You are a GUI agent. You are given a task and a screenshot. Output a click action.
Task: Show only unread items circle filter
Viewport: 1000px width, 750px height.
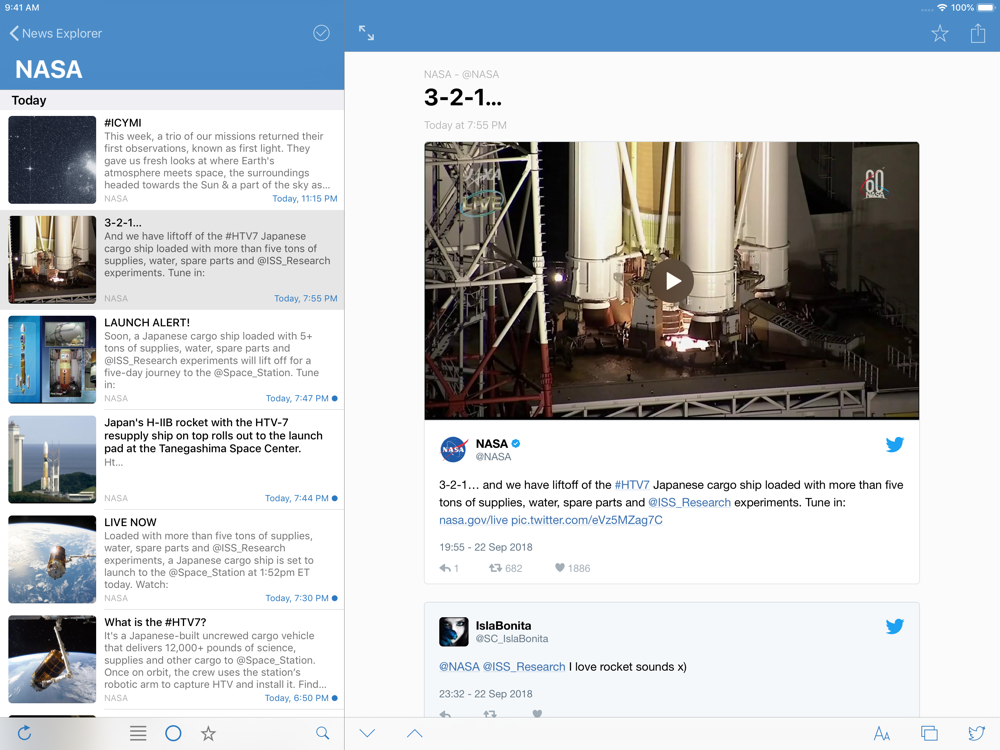click(173, 733)
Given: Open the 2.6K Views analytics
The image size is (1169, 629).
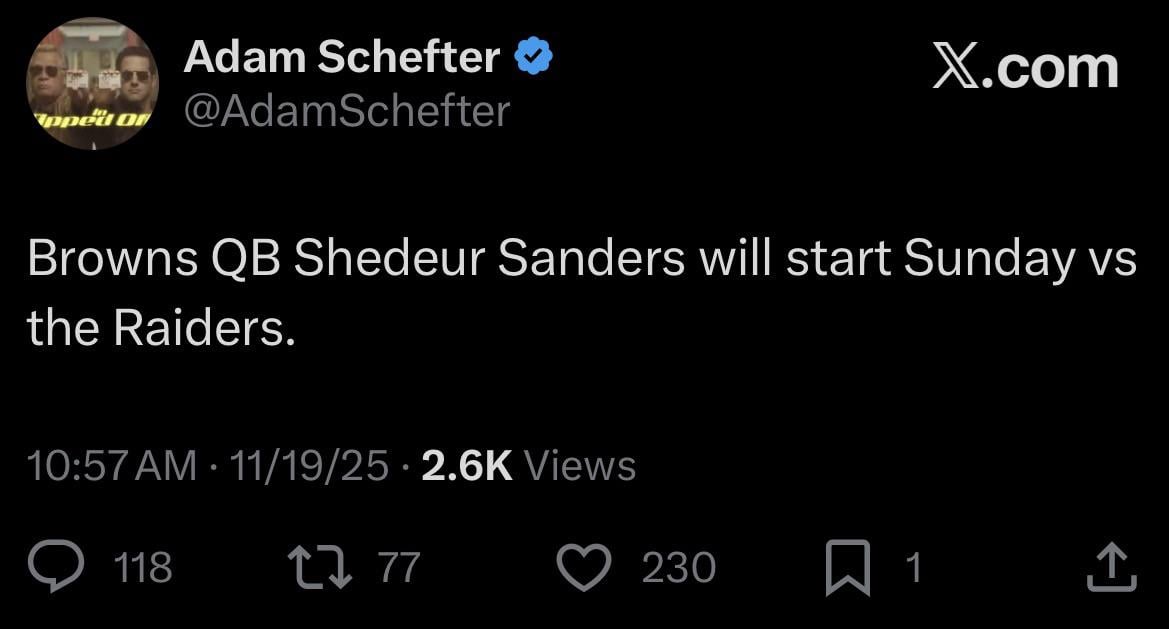Looking at the screenshot, I should pyautogui.click(x=527, y=464).
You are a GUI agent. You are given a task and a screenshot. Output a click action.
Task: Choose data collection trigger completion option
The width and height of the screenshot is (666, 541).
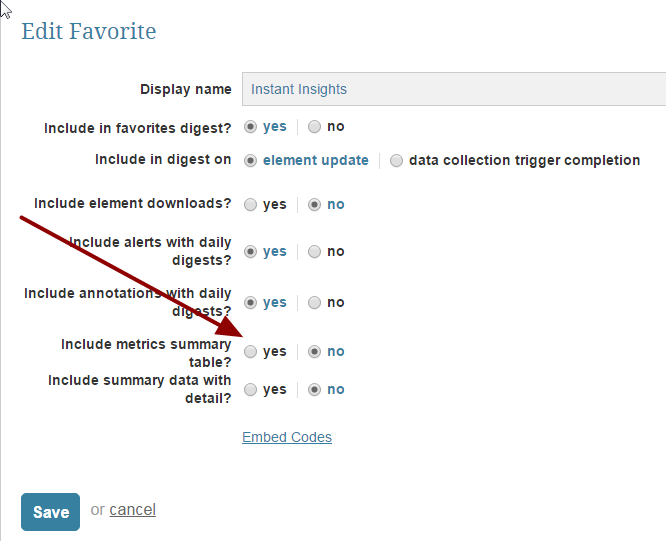click(397, 160)
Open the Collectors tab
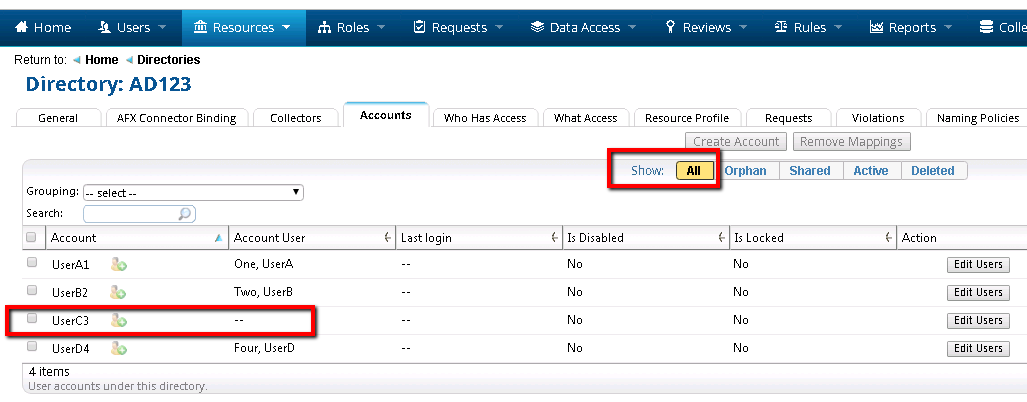This screenshot has height=402, width=1027. pyautogui.click(x=295, y=118)
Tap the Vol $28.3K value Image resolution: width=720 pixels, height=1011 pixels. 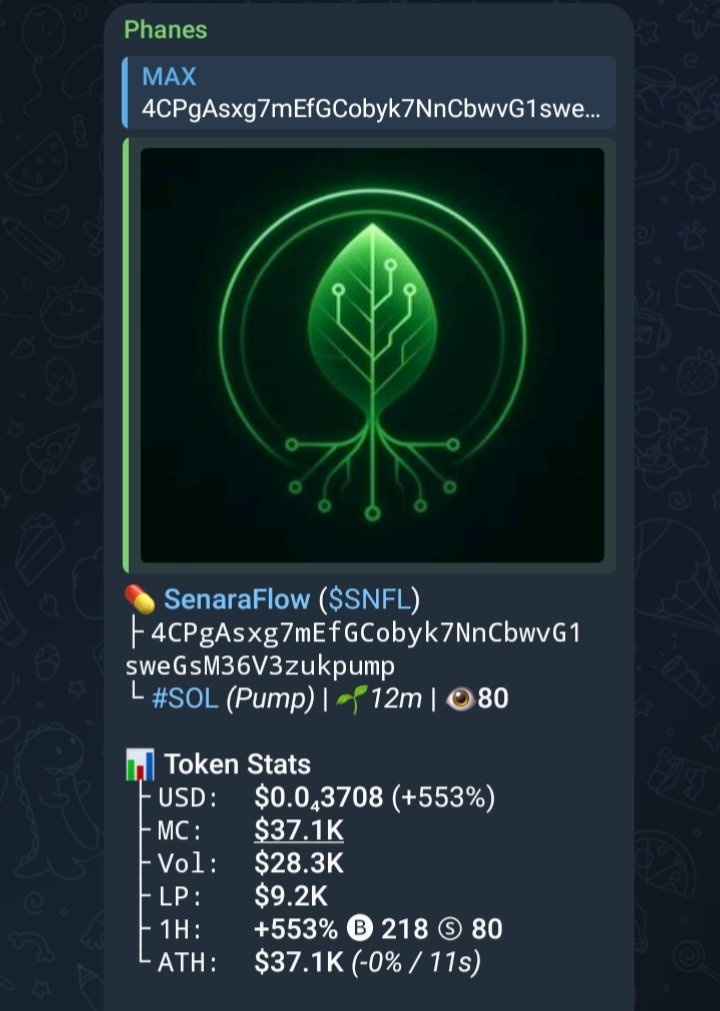[x=298, y=863]
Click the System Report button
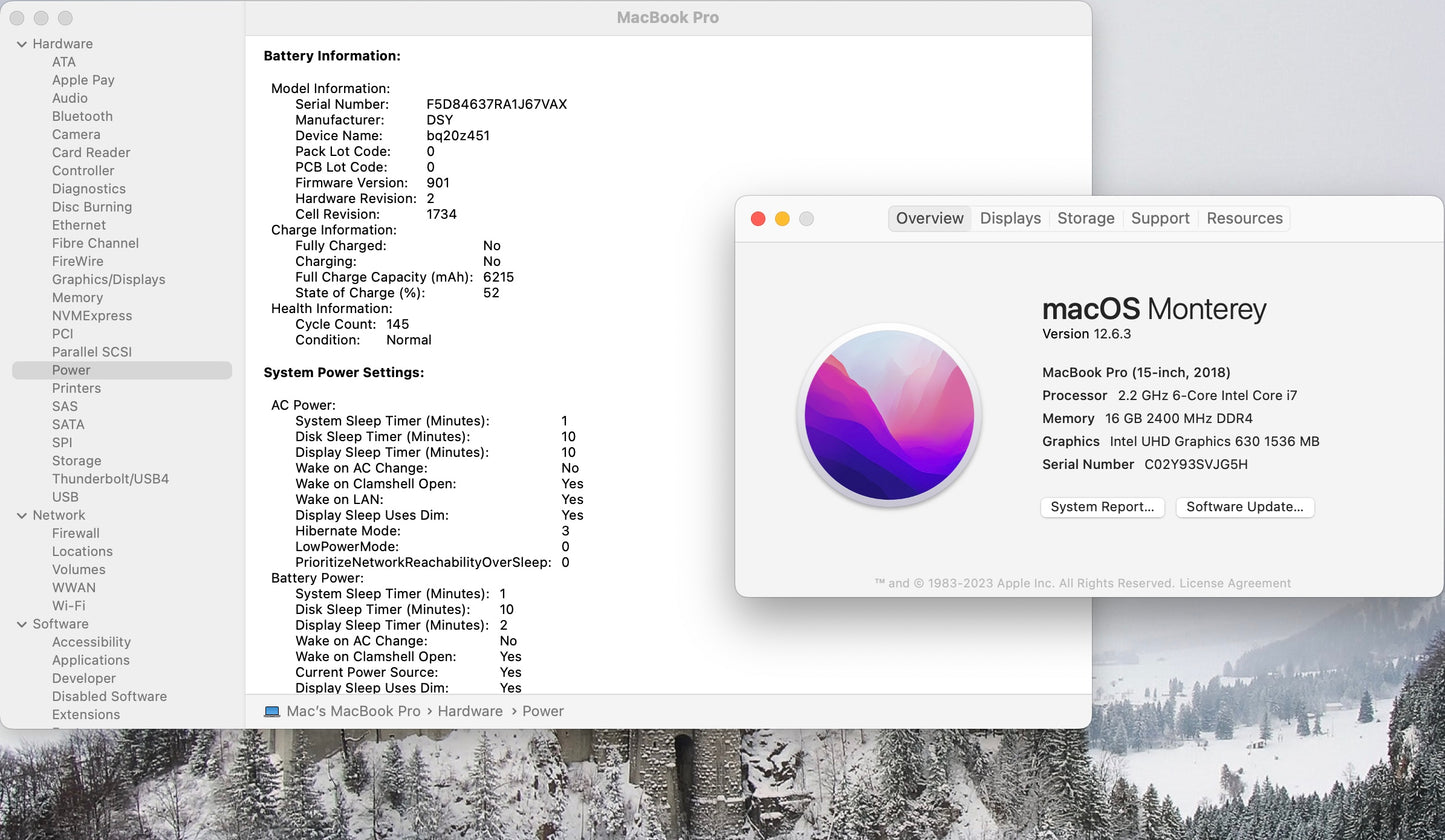Image resolution: width=1445 pixels, height=840 pixels. 1102,507
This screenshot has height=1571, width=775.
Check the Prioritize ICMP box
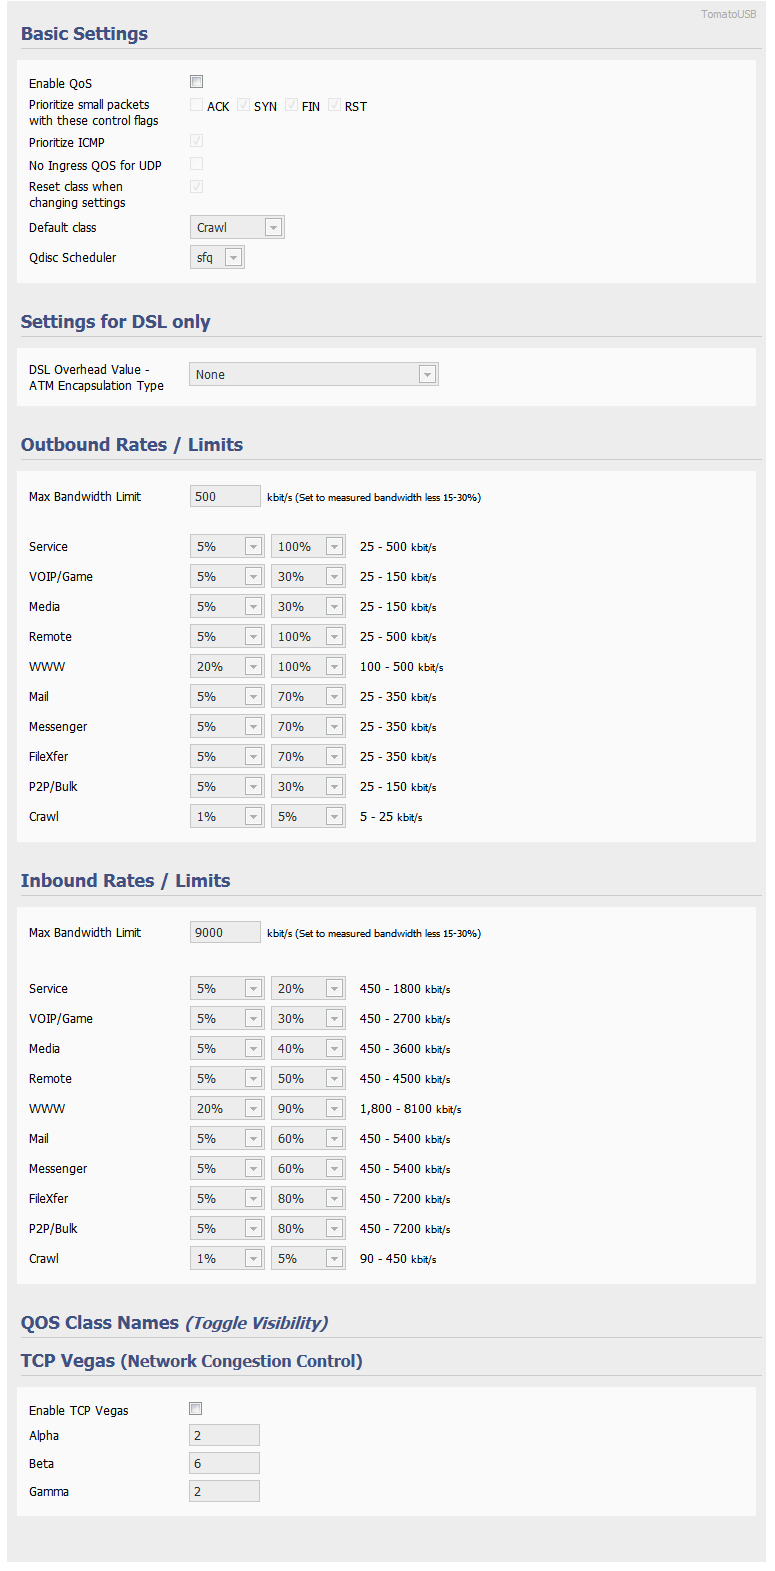(x=197, y=141)
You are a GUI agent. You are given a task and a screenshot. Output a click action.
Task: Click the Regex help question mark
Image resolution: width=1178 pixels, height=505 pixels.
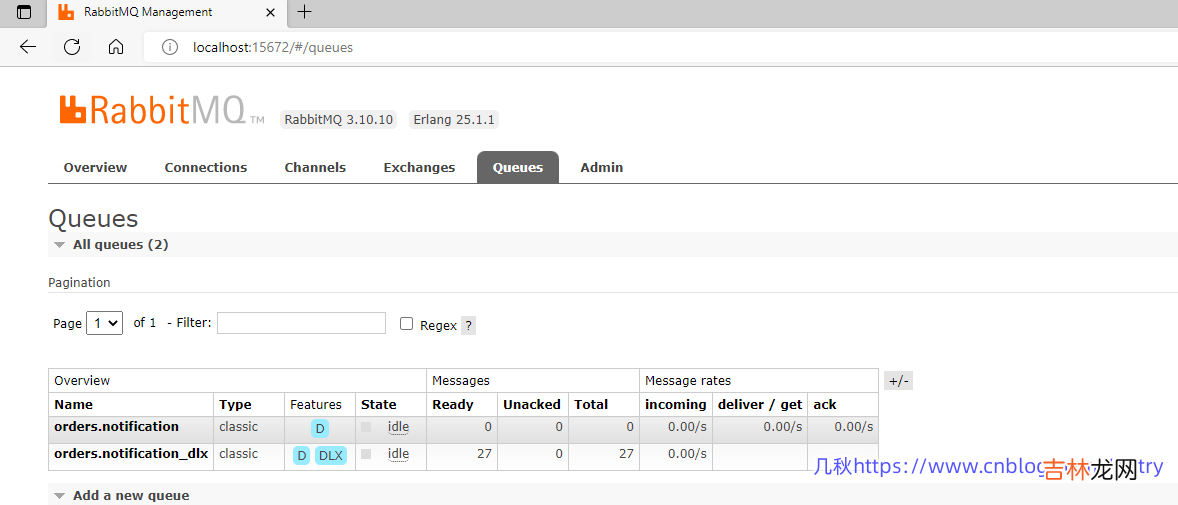(x=468, y=325)
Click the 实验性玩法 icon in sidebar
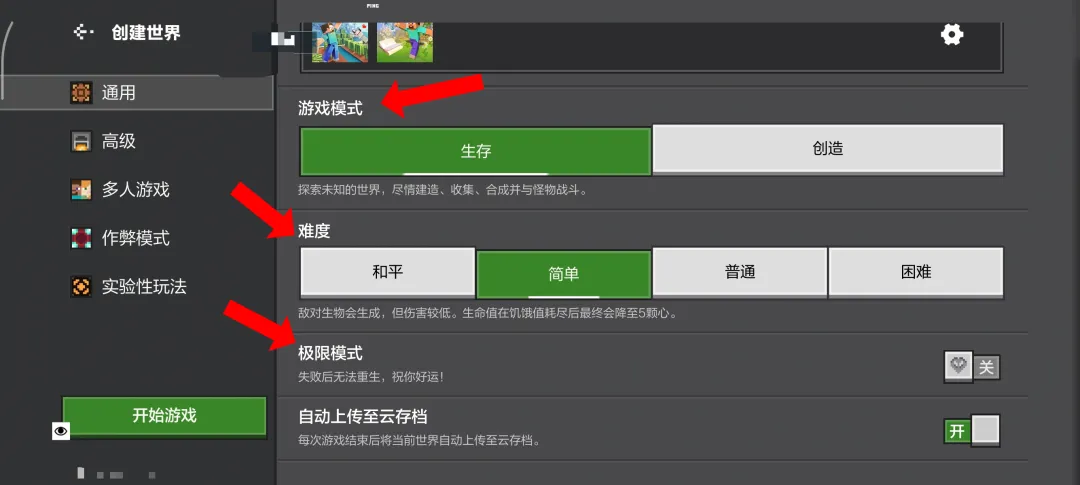The height and width of the screenshot is (485, 1080). point(81,287)
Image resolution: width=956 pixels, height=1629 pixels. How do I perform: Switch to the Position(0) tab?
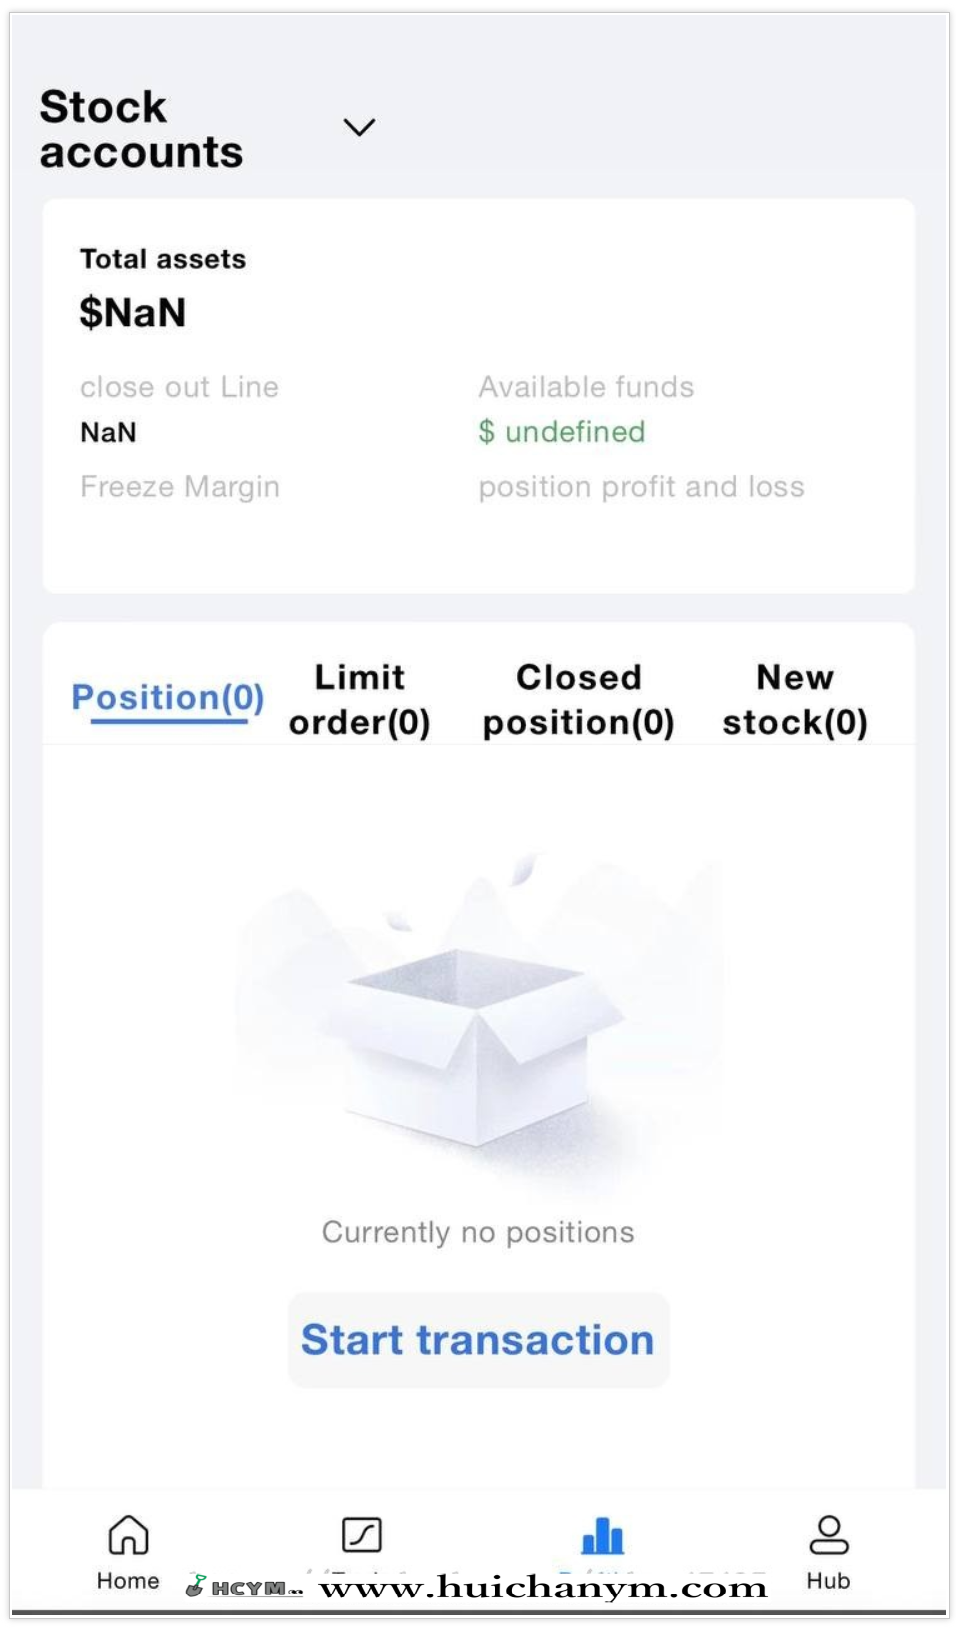coord(168,697)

==================================================

» **Required task**
Reproduce the items from the line containing "Click the 实验性玩法 icon in sidebar" through the end of the items, including both ends, and omit the pictures.

» **The answer**
Click the 实验性玩法 icon in sidebar
The height and width of the screenshot is (485, 1080). point(81,287)
Image resolution: width=956 pixels, height=1629 pixels. How do I perform: Switch to the Position(0) tab?
coord(168,697)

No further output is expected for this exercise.